Source records:
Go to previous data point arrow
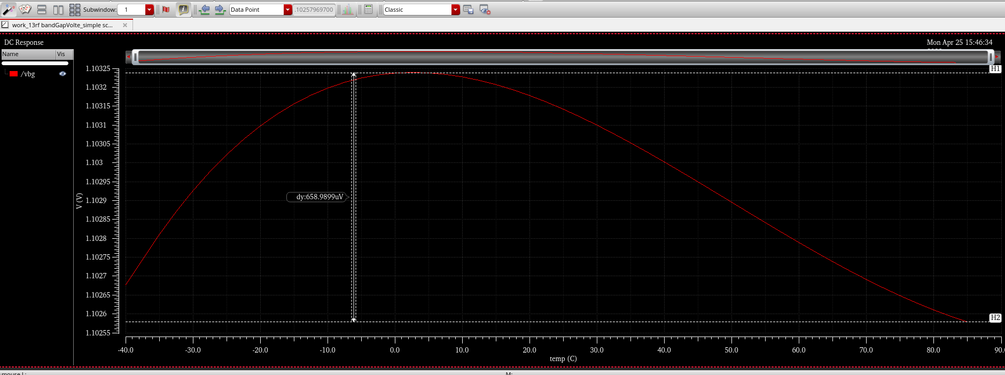 (204, 9)
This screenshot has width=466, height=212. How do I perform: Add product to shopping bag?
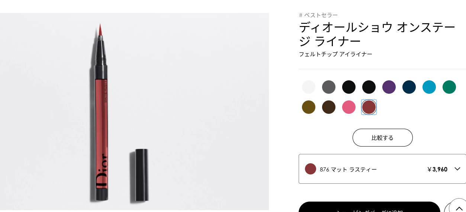(x=369, y=207)
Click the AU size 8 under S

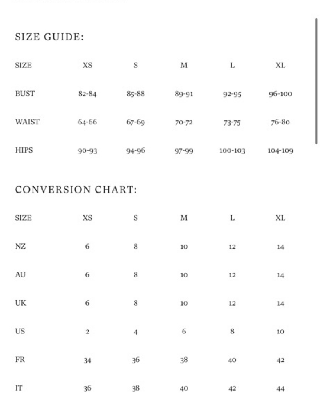pos(136,275)
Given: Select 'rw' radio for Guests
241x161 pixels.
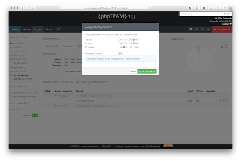Looking at the screenshot, I should [x=129, y=43].
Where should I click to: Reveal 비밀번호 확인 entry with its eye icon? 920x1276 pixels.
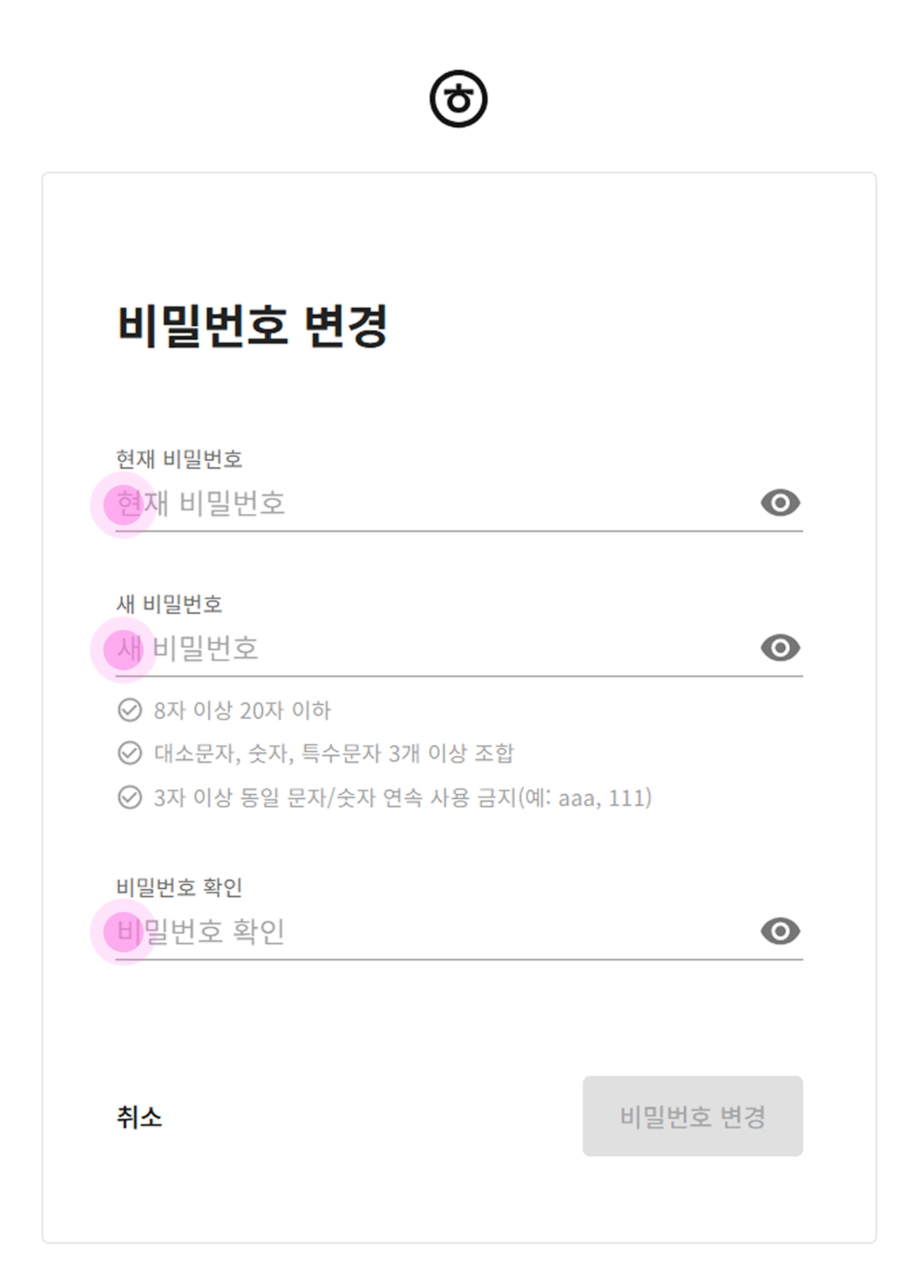780,931
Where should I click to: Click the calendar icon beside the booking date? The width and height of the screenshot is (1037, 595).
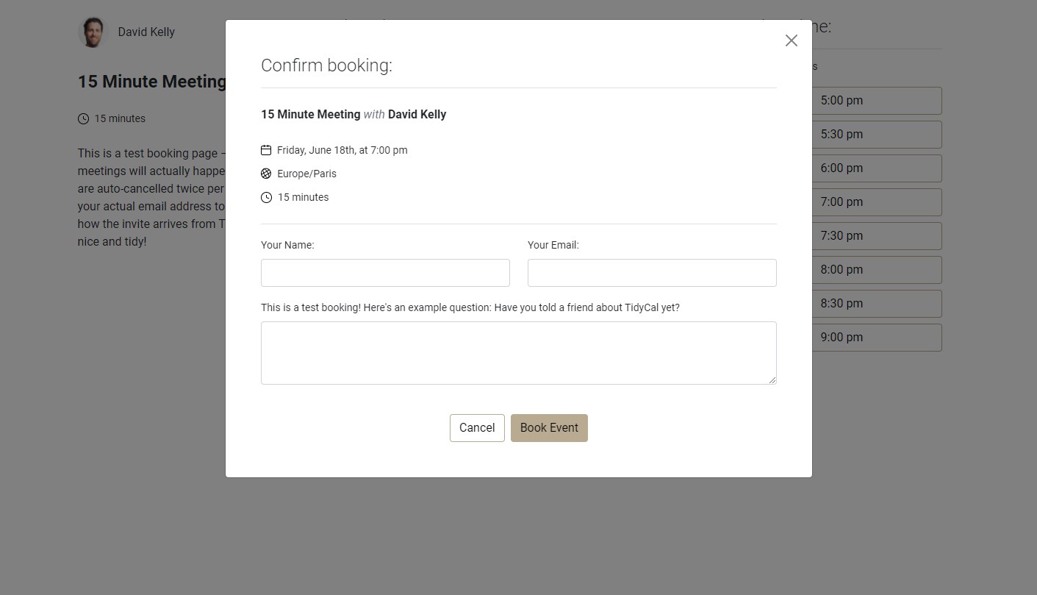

[About this exercise]: Each line from the one containing "Where should I click to: Reveal" through the last line above should be retyped exactly, and no other line. Any picture is to be left out.

[Output below]:
Where should I click to: Reveal 비밀번호 확인 entry with its eye icon? 920x1276 pixels.
780,931
Where should I click to: Click the calendar icon beside the booking date? The width and height of the screenshot is (1037, 595).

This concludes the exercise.